Localization of pairing correlations in nuclei within relativistic mean field models

TL;DR

This paper investigates how pairing correlations are localized within nuclei using relativistic mean field models, comparing different approaches and analyzing how pairing strength influences coherence length.

Contribution

It introduces a detailed analysis of two-body correlation localization in nuclei within RMF models, including the impact of pairing force strength on coherence length.

Findings

Coherence length peaks inside the nucleus and decreases towards the surface.

Pairing reduces the coherence length by approximately 25-30%.

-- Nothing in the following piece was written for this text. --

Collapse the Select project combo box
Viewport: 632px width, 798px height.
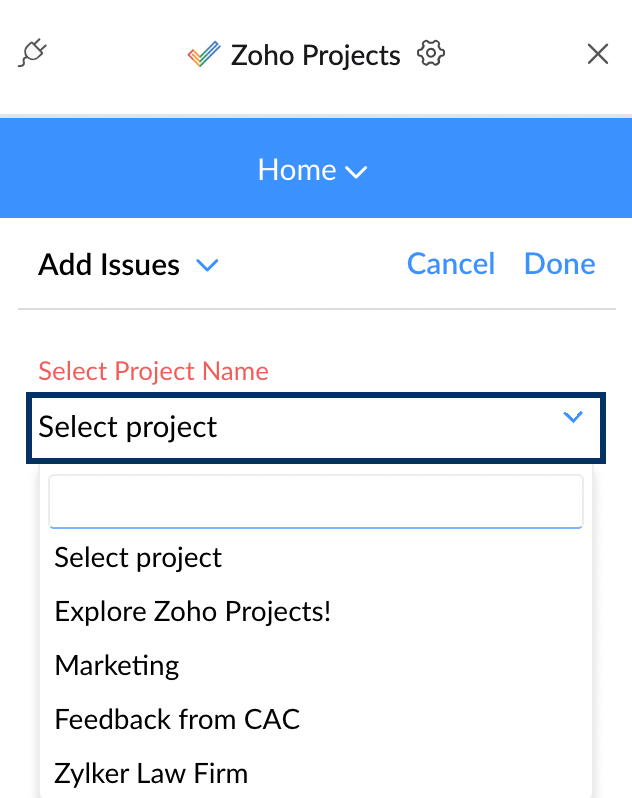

Similar localization patterns are observed as in non-relativistic calculations.

Abstract

We analyze the localization properties of two-body correlations induced by pairing in the framework of relativistic mean field (RMF) models. The spatial properties of two-body correlations are studied for the pairing tensor in coordinate space and for the Cooper pair wave function. The calculations are performed both with Relativistic-Hatree-Bogoliubov (RHB) and RMF+Projected-BCS (PBCS) models and taking as examples the nuclei $^{66}$Ni, $^{124}$Sn and $^{200}$Pb. It is shown that the coherence length have the same pattern as in previous non-relativistic HFB calculations, i.e., it is maximum in the interior of the nucleus and drops to a minimum in the surface region. In the framework of RMF+PBCS we have also analysed, for the particular case of $^{120}$Sn, the dependence of the coherence length on the intensity of the pairing force. This analysis indicates that pairing is reducing the coherence length by about 25-30 $\%$ compared to the RMF limit.